Required work: Here the job is to restate every entry word for word.

--- Task inputs Enclosed Below ---

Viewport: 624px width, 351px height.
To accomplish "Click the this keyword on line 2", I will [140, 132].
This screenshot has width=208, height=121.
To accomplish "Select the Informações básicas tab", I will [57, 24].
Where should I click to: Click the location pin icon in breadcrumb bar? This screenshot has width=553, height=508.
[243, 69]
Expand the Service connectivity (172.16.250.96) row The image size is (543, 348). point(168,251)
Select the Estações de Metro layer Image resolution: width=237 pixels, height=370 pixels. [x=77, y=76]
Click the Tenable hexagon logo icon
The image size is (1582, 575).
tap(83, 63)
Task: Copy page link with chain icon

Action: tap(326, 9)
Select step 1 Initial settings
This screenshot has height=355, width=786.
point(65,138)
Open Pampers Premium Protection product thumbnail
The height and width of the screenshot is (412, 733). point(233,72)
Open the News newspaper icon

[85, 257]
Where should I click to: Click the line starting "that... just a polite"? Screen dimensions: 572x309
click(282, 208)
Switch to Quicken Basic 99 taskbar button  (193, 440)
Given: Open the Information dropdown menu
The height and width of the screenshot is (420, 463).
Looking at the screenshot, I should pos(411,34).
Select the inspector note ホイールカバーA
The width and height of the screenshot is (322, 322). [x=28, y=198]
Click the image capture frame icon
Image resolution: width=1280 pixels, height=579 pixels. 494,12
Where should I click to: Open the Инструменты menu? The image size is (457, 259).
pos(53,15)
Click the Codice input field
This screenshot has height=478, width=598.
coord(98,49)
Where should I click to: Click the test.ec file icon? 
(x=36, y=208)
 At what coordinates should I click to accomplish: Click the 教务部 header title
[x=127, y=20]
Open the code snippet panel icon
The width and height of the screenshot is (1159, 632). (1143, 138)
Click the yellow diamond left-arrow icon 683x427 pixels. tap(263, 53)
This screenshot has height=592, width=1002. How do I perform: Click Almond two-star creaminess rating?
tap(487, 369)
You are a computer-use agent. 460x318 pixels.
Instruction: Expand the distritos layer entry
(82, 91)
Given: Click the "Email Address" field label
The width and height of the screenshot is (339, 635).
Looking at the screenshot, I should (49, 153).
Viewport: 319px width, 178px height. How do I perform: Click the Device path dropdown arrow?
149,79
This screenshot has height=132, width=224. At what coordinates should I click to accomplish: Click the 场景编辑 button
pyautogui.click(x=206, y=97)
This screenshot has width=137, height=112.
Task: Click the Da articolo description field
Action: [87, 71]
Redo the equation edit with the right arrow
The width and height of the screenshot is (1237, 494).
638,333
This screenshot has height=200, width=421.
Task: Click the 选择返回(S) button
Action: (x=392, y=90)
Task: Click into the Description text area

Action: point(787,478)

--- End of Enclosed Task inputs ---

Expected answer:
Viewport: 624px width, 351px height.
To accomplish "Click the this keyword on line 2", I will [140, 132].
This screenshot has width=208, height=121.
To accomplish "Select the Informações básicas tab", I will [57, 24].
Where should I click to: Click the location pin icon in breadcrumb bar? This screenshot has width=553, height=508.
[243, 69]
Expand the Service connectivity (172.16.250.96) row The image size is (543, 348). point(168,251)
Select the Estações de Metro layer Image resolution: width=237 pixels, height=370 pixels. [x=77, y=76]
Click the Tenable hexagon logo icon
The image size is (1582, 575).
tap(83, 63)
Task: Copy page link with chain icon

Action: tap(326, 9)
Select step 1 Initial settings
This screenshot has height=355, width=786.
point(65,138)
Open Pampers Premium Protection product thumbnail
The height and width of the screenshot is (412, 733). point(233,72)
Open the News newspaper icon

[85, 257]
Where should I click to: Click the line starting "that... just a polite"? Screen dimensions: 572x309
click(282, 208)
Switch to Quicken Basic 99 taskbar button  (193, 440)
Given: Open the Information dropdown menu
The height and width of the screenshot is (420, 463).
Looking at the screenshot, I should pos(411,34).
Select the inspector note ホイールカバーA
The width and height of the screenshot is (322, 322). [x=28, y=198]
Click the image capture frame icon
Image resolution: width=1280 pixels, height=579 pixels. 494,12
Where should I click to: Open the Инструменты menu? The image size is (457, 259).
pos(53,15)
Click the Codice input field
This screenshot has height=478, width=598.
coord(98,49)
Where should I click to: Click the test.ec file icon? 
(x=36, y=208)
 At what coordinates should I click to accomplish: Click the 教务部 header title
[x=127, y=20]
Open the code snippet panel icon
The width and height of the screenshot is (1159, 632). (1143, 138)
Click the yellow diamond left-arrow icon 683x427 pixels. tap(263, 53)
This screenshot has height=592, width=1002. How do I perform: Click Almond two-star creaminess rating?
tap(487, 369)
You are a computer-use agent. 460x318 pixels.
Instruction: Expand the distritos layer entry
(82, 91)
Given: Click the "Email Address" field label
The width and height of the screenshot is (339, 635).
Looking at the screenshot, I should (49, 153).
Viewport: 319px width, 178px height. How do I perform: Click the Device path dropdown arrow?
149,79
This screenshot has height=132, width=224. At what coordinates should I click to accomplish: Click the 场景编辑 button
pyautogui.click(x=206, y=97)
This screenshot has width=137, height=112.
Task: Click the Da articolo description field
Action: [87, 71]
Redo the equation edit with the right arrow
The width and height of the screenshot is (1237, 494).
638,333
This screenshot has height=200, width=421.
Task: Click the 选择返回(S) button
Action: (x=392, y=90)
Task: Click into the Description text area

Action: point(787,478)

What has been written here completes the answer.